*** Opening of Material for the task ***

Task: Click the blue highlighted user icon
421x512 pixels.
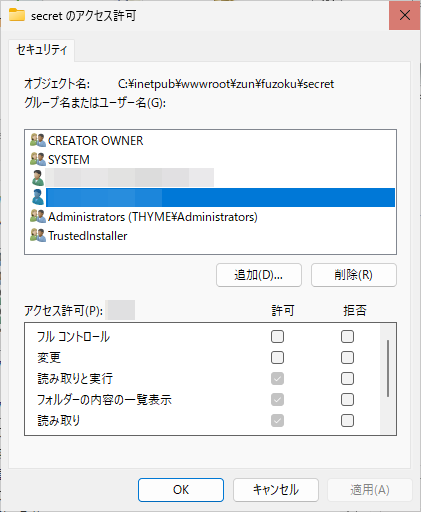Action: [x=38, y=197]
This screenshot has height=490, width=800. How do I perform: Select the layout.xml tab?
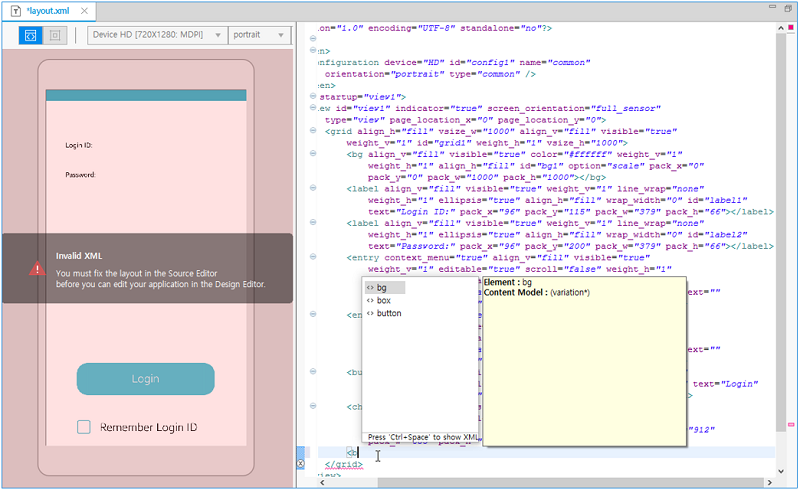50,10
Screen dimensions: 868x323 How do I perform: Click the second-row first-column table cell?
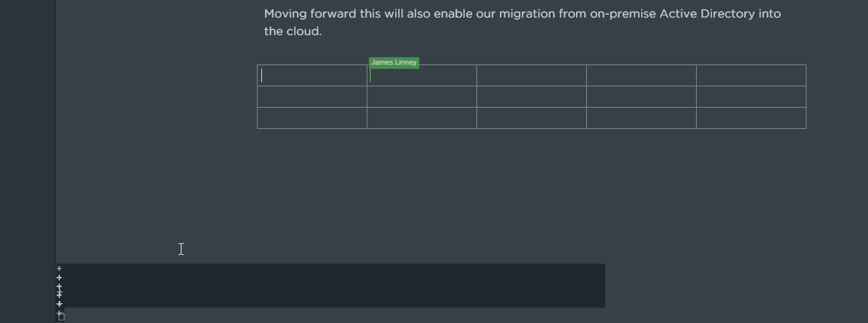313,97
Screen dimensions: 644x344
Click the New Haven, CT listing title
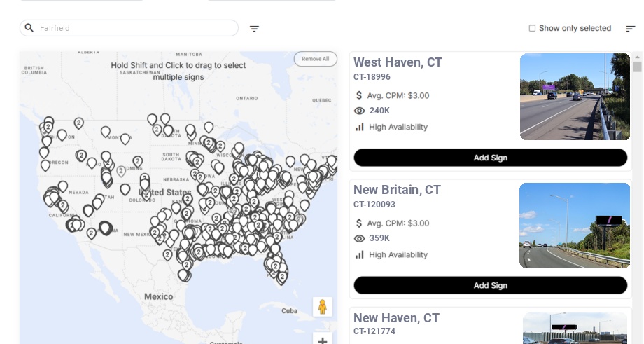pos(396,318)
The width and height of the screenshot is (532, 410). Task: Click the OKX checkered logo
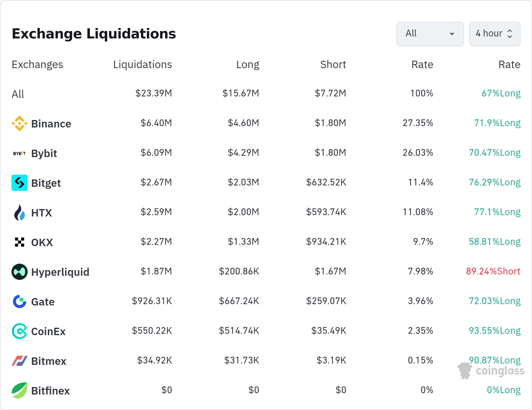[x=19, y=242]
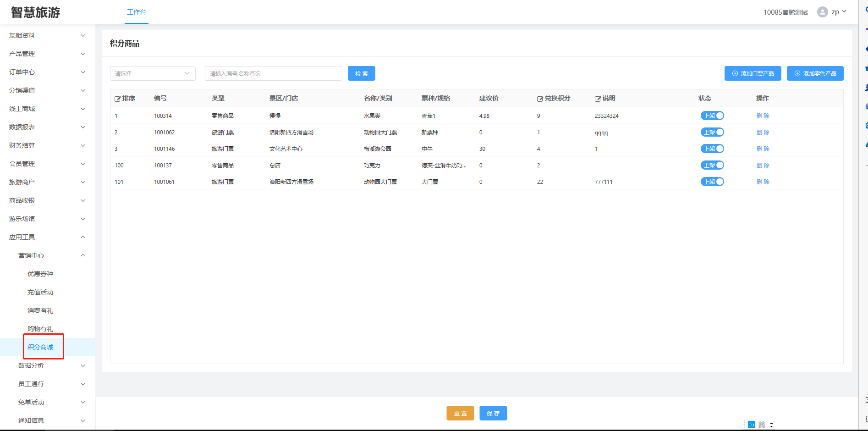Image resolution: width=868 pixels, height=431 pixels.
Task: Open the 请选择 type dropdown
Action: click(x=153, y=73)
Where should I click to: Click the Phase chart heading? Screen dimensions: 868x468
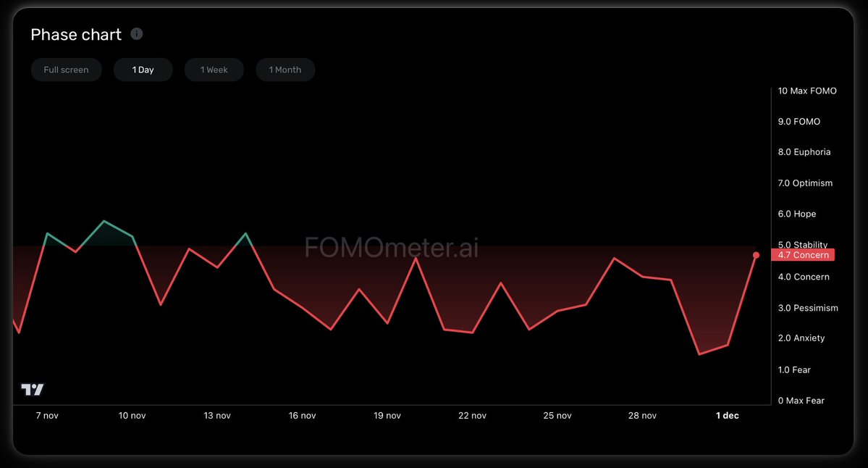pyautogui.click(x=75, y=34)
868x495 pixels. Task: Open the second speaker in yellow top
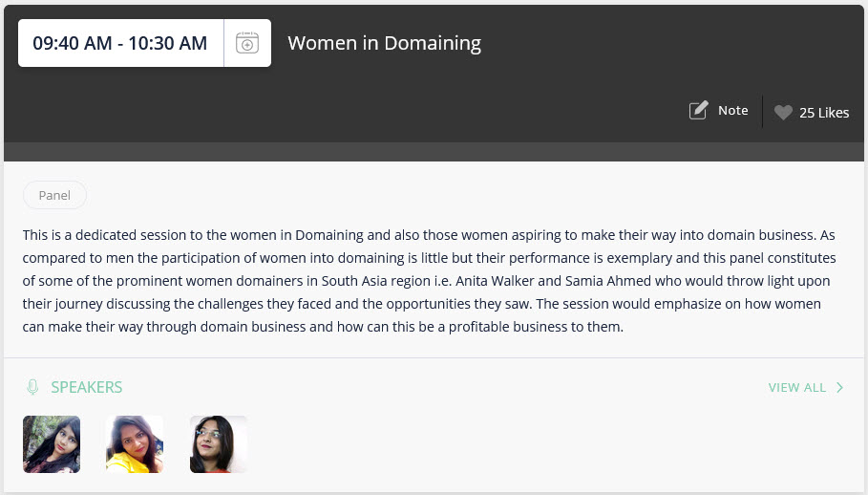click(135, 444)
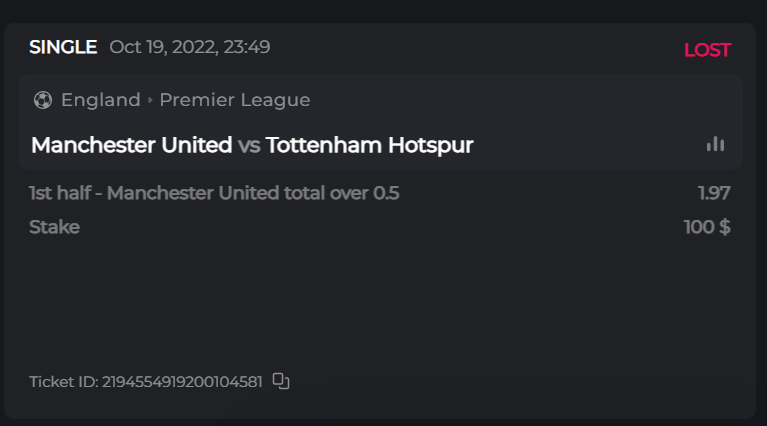Open match statistics bar chart icon
The width and height of the screenshot is (767, 426).
[x=715, y=144]
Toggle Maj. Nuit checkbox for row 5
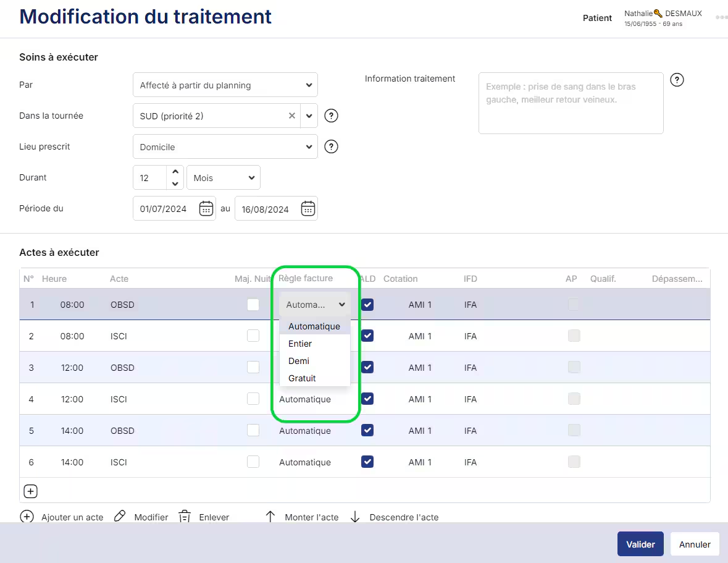 [253, 430]
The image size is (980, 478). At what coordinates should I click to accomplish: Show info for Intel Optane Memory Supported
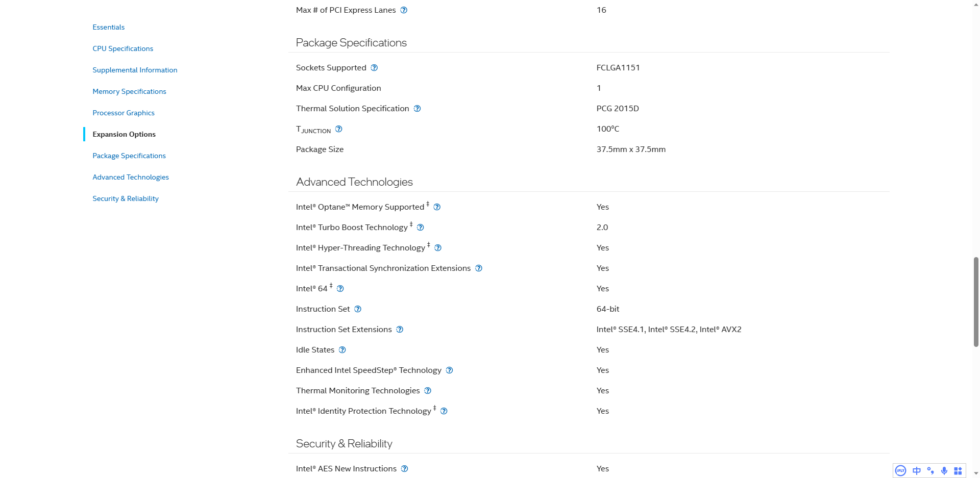coord(437,207)
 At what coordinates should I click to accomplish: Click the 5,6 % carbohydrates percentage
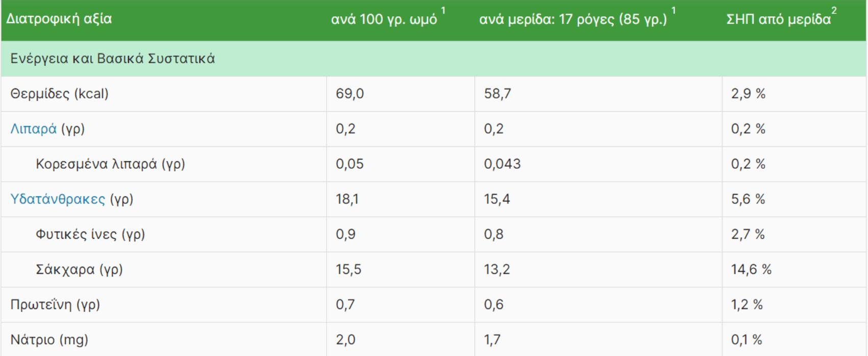tap(748, 199)
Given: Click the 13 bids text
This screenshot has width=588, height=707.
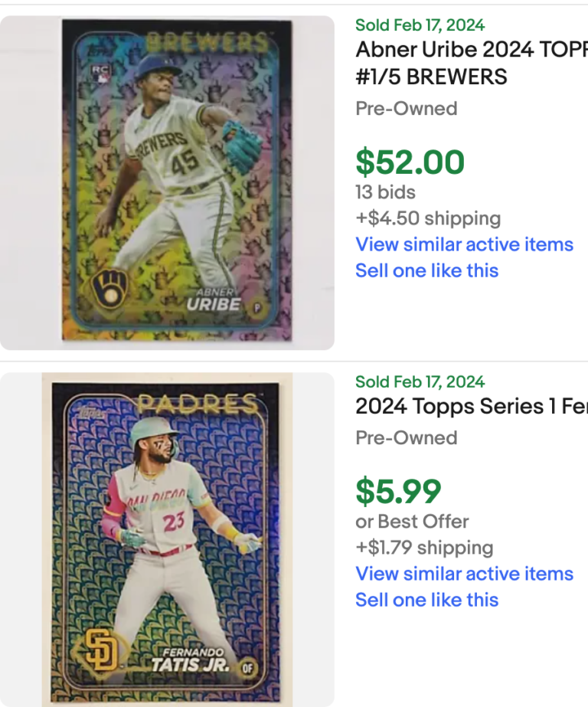Looking at the screenshot, I should click(x=385, y=192).
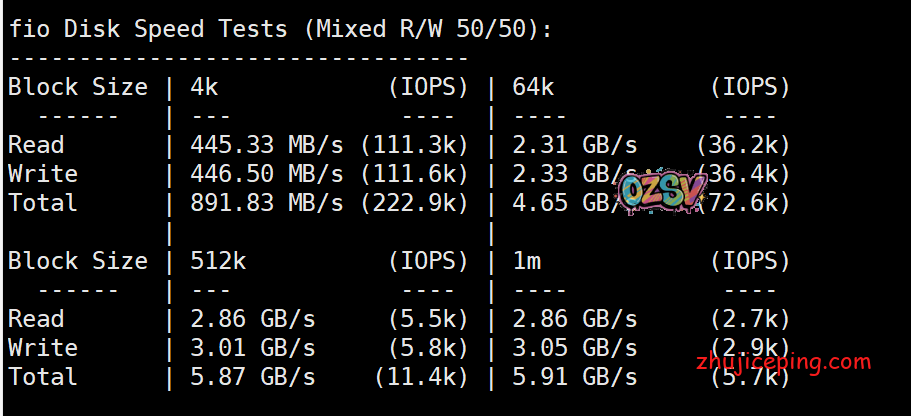Click the 3.01 GB/s 512k write value
This screenshot has width=911, height=416.
point(253,348)
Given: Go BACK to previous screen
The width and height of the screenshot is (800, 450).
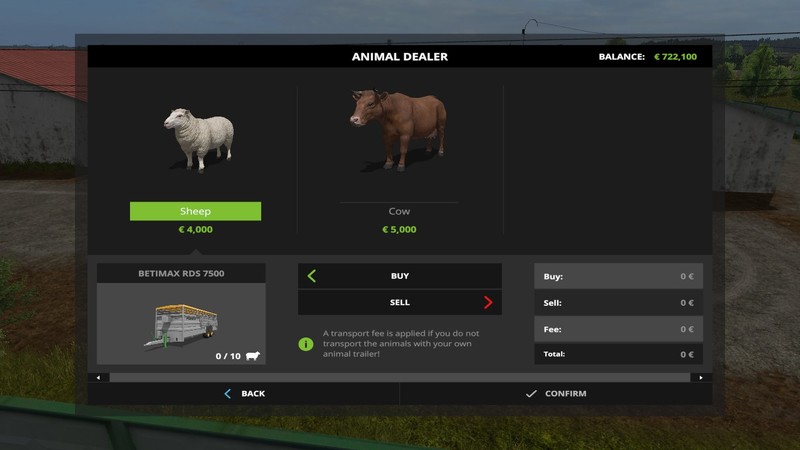Looking at the screenshot, I should pos(244,393).
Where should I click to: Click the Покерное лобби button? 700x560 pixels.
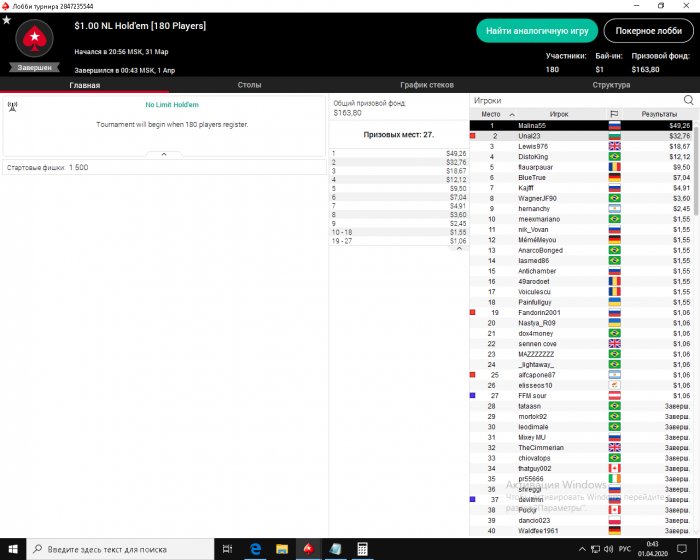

*** Close of Material for the task ***

» What this task involves: Where a line of the data contains "Given", include it in the tally, and answer with the tally alone.

» Your solution: 2